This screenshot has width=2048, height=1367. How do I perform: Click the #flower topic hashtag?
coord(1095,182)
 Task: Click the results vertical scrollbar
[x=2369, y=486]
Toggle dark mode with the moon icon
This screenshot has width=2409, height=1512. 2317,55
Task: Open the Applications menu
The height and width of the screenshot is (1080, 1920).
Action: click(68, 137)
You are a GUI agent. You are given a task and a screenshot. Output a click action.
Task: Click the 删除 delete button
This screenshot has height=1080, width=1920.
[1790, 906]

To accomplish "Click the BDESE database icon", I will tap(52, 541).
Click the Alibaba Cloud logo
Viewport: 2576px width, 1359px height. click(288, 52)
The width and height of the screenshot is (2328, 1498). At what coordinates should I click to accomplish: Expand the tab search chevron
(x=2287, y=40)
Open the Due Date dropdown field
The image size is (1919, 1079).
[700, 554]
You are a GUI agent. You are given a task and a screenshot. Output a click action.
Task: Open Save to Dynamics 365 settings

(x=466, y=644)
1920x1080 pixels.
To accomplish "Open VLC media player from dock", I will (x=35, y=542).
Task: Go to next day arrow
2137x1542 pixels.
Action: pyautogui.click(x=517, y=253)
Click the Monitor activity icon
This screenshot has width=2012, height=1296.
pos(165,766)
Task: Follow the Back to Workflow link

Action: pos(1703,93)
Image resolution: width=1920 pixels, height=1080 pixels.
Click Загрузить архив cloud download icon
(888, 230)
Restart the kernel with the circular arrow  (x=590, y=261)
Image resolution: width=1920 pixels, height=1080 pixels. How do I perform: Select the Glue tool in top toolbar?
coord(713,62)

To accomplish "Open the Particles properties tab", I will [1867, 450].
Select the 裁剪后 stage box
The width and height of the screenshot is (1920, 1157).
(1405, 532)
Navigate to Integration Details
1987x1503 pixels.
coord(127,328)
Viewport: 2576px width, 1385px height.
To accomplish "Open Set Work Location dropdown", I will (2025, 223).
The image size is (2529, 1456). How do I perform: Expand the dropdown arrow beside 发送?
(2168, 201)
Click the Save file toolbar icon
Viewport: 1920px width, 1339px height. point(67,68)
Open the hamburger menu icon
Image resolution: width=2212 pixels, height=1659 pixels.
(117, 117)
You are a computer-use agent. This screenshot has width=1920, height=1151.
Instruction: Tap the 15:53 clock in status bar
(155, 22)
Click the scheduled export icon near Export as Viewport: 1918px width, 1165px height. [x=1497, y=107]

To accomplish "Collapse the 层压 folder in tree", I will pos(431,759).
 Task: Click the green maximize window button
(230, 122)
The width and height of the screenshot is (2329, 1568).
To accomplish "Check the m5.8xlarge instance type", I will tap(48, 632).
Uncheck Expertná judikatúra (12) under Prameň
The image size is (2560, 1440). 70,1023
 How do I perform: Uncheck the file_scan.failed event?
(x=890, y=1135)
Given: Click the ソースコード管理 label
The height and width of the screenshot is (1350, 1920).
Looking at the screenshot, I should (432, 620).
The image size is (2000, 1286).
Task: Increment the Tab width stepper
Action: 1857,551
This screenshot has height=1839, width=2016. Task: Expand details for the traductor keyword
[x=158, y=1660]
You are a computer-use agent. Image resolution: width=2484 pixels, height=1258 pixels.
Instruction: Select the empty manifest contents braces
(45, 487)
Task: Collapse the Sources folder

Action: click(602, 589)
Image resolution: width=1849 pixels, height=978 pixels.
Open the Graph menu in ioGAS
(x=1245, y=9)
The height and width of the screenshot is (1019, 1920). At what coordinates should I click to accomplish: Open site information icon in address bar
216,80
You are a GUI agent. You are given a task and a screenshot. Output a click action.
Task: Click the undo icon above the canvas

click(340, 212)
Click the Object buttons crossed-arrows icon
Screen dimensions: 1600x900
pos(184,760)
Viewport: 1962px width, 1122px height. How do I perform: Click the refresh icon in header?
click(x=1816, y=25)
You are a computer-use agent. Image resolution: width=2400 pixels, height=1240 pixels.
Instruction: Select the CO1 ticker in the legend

■ **What to work on**
Each line from the one containing "Image resolution: width=1849" to the close of the records must appear in the output exactly, and no other line.

■ **Problem solution**
Image resolution: width=1849 pixels, height=978 pixels.
Open the Graph menu in ioGAS
(x=1245, y=9)
The height and width of the screenshot is (1019, 1920). At what coordinates should I click to accomplish: Open site information icon in address bar
216,80
You are a GUI agent. You are given a task and a screenshot. Output a click action.
Task: Click the undo icon above the canvas

click(340, 212)
Click the Object buttons crossed-arrows icon
Screen dimensions: 1600x900
pos(184,760)
Viewport: 1962px width, 1122px height. How do I perform: Click the refresh icon in header?
click(x=1816, y=25)
You are a computer-use agent. Image resolution: width=2400 pixels, height=1240 pixels.
Instruction: Select the CO1 ticker in the legend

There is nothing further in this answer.